The current ongoing pandemic has led to some brutal and shocking, disturbing happenings around us all. Artists across the globe are putting out their thoughts on paper, paying tribute to the heroes and the less fortunate ones too. With many short films being created around this difficult time, filmmaker Kireet Khurana too couldn’t keep his feelings unaddressed and showcased those through an intriguing animated short, Pravaasi.
The events of the current ongoing pandemic are being continuously showcased on the television. Few such incidents which caught the attention of us all were the beatings of the migrants, the police brutality, people dying on roads, after having walked for days merely a few kilometers away from their homes, hunger, pain and the apathy. All very disturbing.
“The most haunting events of the migrants’ exodus stayed with me, and I wanted to string them together as a narrative,” mentioned Khurana. His talented friend and animation director, Vivekananda Roy Ghatak was making his own short snips and posting them on social media on the same issue. Khurana approached Ghatak to see if he would be interested in collaborating to help release this film, since both felt the same about the issue.
“When Kireet approached me I said yes! without seeing the script. But once I saw the script the power of the piece really hit me and I was hooked.” While creating the animation, Ghatak was a bit hesitant to use such disturbing imagery when Khurana pointed out the importance of artists in immortalising such events through their art. “The incidents will slip from public memory, so it is our responsibility as well,” expressed Ghatak.
Ghatak’s red-white-black style is stark and powerful. It brings alive an emotion that is captivating. “The idea was to trace the actual images from the events without modifying them, so that they are recognisable from the footage seen across the media,” said Khurana. 2D animation served the purpose and it was what helped them use the device of morphing between two sequences within the same couplet seamlessly, Ghatak added.

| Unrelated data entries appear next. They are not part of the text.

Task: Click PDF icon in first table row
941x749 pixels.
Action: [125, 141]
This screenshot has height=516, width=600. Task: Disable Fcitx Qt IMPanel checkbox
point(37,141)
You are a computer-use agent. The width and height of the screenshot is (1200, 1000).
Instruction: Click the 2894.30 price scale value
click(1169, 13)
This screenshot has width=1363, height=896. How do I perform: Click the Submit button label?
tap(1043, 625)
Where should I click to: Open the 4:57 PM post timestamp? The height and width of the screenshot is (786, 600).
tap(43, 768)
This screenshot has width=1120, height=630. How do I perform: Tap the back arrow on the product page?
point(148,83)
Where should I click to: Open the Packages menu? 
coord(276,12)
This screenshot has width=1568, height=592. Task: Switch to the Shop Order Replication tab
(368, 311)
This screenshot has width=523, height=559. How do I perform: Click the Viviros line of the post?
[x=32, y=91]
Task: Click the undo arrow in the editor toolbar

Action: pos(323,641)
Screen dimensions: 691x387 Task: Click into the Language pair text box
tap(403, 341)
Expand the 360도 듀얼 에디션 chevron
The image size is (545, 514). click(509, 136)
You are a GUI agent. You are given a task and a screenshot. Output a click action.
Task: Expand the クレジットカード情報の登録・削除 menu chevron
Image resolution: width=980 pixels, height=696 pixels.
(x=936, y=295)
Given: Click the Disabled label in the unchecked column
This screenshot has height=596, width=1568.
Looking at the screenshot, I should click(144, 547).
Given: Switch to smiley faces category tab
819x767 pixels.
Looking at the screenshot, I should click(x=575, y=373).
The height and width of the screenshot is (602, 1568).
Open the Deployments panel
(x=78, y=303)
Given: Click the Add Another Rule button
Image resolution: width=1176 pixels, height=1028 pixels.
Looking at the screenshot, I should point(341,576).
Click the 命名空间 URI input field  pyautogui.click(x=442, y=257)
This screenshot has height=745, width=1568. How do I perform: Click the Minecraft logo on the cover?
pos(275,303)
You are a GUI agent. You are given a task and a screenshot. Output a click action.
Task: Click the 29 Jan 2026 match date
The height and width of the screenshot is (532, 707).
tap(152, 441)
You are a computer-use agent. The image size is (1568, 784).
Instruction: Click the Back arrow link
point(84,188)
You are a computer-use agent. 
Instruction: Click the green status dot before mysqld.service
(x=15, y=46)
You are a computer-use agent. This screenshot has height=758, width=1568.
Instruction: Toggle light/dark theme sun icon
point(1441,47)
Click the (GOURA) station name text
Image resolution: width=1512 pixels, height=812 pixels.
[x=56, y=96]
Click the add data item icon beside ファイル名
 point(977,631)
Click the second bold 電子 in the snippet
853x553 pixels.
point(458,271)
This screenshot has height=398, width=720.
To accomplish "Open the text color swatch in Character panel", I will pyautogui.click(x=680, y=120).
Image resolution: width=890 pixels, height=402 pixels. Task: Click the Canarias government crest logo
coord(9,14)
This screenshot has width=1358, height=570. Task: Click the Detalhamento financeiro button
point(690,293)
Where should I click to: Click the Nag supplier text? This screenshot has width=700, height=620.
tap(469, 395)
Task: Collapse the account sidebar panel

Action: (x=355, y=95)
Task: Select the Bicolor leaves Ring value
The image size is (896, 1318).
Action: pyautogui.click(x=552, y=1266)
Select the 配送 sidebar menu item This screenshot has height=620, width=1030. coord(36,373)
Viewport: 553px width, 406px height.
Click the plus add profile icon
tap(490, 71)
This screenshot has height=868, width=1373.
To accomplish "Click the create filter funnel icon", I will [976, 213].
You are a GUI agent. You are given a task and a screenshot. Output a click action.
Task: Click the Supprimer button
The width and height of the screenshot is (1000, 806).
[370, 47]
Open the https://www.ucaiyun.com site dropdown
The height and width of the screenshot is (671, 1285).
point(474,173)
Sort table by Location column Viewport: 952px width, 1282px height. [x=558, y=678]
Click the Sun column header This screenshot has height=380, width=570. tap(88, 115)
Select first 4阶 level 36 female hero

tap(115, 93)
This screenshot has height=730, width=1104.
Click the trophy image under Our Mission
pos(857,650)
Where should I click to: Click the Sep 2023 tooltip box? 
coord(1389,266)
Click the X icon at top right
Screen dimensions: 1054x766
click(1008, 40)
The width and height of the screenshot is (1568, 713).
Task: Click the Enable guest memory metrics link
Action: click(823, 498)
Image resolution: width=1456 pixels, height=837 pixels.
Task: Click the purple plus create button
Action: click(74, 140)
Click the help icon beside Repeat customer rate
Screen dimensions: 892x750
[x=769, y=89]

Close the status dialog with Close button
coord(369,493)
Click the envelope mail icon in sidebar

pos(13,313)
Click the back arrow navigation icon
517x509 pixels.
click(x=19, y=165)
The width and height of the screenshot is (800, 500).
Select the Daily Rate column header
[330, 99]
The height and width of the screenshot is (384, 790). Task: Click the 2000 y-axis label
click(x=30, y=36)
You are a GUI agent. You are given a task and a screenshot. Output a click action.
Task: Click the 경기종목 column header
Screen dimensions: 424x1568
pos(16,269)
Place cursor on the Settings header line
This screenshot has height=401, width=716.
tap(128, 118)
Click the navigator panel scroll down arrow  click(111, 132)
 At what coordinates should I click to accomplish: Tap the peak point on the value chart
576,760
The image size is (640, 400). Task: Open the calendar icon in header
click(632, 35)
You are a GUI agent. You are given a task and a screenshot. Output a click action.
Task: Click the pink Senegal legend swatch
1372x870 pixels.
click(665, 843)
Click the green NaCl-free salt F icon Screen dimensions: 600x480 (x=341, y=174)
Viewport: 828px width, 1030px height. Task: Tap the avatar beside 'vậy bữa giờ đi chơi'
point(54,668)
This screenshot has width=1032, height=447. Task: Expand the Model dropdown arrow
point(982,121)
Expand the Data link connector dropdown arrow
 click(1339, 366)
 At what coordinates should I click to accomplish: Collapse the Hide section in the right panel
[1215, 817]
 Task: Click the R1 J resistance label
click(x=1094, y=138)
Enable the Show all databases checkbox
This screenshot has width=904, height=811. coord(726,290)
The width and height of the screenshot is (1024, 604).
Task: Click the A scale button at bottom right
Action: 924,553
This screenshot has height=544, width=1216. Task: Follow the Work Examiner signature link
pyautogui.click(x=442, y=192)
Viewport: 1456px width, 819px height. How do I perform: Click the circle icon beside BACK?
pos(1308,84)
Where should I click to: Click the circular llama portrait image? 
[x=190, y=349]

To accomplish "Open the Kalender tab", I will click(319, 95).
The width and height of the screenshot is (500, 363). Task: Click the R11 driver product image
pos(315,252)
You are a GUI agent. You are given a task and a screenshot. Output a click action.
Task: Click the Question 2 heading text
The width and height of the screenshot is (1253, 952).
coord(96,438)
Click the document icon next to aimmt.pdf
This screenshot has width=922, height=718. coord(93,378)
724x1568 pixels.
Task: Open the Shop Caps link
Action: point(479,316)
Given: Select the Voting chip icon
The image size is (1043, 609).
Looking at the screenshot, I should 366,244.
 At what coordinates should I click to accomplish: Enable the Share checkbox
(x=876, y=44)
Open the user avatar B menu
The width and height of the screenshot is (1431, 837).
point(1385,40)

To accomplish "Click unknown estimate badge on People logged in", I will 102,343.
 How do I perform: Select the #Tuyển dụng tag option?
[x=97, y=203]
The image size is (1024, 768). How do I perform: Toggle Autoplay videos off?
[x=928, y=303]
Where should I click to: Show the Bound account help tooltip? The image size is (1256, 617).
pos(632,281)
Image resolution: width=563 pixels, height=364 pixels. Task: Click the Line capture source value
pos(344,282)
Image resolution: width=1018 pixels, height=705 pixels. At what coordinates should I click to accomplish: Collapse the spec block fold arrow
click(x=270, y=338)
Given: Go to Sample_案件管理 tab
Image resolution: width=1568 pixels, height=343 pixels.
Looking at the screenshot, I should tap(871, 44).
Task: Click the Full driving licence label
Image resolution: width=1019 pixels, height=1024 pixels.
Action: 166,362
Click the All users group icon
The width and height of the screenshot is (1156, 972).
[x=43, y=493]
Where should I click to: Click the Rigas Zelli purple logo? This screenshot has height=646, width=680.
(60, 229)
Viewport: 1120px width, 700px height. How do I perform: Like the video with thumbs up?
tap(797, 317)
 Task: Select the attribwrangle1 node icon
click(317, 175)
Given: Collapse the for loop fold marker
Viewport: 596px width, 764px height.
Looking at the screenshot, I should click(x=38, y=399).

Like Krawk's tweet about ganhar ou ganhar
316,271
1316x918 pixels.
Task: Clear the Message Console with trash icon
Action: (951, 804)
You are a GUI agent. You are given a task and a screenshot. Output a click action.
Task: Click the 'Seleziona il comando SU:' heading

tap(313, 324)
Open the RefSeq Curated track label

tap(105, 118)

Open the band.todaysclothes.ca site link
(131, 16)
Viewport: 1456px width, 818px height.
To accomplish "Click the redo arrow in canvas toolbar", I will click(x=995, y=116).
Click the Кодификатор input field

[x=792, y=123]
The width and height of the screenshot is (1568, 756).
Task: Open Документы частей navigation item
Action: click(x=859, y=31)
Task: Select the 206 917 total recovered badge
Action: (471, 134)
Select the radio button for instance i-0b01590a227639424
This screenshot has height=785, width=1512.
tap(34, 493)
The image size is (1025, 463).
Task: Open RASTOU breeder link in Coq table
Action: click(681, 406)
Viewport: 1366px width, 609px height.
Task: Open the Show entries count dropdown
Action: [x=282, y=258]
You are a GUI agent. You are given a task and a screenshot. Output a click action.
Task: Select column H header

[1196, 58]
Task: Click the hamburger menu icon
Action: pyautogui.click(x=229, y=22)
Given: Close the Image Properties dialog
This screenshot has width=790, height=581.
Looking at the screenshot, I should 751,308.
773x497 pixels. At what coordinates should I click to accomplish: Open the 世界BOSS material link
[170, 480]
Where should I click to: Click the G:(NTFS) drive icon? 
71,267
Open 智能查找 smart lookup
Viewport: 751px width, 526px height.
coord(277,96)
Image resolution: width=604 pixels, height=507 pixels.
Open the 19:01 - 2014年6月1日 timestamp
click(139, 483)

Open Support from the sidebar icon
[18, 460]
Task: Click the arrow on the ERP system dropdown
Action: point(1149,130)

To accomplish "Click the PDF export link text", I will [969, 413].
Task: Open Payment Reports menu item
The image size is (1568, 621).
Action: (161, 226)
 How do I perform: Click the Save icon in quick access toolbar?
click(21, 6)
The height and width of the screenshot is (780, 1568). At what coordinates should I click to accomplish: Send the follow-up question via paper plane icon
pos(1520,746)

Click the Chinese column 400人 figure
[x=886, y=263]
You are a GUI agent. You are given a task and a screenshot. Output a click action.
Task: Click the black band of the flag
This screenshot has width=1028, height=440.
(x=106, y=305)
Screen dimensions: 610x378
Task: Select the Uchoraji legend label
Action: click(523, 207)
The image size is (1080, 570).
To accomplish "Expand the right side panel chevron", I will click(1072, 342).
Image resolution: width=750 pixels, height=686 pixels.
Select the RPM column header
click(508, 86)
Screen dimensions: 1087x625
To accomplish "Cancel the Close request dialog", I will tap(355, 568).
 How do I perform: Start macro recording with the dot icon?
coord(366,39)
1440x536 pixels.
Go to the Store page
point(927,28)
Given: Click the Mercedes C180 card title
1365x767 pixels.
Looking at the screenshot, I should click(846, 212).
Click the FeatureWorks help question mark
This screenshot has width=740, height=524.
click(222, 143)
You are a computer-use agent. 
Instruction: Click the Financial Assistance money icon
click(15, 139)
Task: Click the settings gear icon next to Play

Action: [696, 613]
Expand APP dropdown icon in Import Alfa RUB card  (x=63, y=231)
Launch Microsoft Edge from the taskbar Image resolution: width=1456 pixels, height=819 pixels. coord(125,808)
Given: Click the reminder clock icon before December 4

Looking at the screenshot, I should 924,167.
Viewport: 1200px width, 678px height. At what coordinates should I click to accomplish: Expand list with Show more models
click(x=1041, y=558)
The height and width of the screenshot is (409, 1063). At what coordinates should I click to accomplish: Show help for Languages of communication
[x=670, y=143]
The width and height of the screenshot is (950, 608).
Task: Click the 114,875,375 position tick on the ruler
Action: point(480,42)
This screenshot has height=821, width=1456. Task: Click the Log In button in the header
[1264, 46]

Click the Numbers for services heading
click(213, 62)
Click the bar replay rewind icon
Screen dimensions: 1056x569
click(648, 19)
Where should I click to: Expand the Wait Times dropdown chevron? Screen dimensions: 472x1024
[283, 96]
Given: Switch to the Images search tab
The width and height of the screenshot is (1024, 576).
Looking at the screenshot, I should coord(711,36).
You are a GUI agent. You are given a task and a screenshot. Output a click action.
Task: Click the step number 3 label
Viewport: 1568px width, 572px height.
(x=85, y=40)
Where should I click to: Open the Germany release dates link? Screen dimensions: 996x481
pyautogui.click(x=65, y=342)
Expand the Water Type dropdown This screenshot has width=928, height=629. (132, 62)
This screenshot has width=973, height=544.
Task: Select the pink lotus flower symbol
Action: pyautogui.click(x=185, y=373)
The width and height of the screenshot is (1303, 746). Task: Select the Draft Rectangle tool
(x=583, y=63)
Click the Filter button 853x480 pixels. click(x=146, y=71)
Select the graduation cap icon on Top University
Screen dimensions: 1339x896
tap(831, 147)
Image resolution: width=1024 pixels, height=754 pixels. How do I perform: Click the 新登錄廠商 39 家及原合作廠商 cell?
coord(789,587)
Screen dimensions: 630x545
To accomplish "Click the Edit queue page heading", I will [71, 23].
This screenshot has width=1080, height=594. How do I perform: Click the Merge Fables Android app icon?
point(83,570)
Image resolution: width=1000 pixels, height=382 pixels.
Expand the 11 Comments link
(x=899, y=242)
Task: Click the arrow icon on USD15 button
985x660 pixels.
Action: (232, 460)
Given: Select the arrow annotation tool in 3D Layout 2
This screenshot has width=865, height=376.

The animated short is narrated by actress Tapsee Pannu. This is the first time both, Khurana and Pannu worked together. “To get her on board, we had to almost finish the film and show her a close to finished product so that she can sense the impact of the film. The moment she saw the film, she instantly said yes. We are lucky to have her on board as she not only has her heart in the right place, she is also a very talented actress. She has done a wonderful job as a narrator and been a great supporter for the project,” Khurana added.
Pannu with her proper hold over her voice, quite seamlessly managed to make the visuals look more appealing and hard-hitting. Talking about the film and her role, Pannu said, “The people who were part of this project came together considering the incident’s severity. Both me and Kireet Sir were probably on the same page with how we felt about it. The words written by him and narrated by me rightly projected what we felt about the incident.”
The team as a whole attempts to bring empathy among people through this animated short. Ghatak also thinks that the soft power of artists all over the country is a great unifier and a motivator to nudge people out of apathy. “If we have even for a moment managed to make them feel for the migrants, we’ve succeeded in our job,” Khurana concluded.
The artists through various mediums have now become a collective voice of every individual who wants to ask the system, what their exact role is? How is this suffering going to end? The team of Pravaasi, through this short is questioning the entire system, themselves and every other citizen of the country.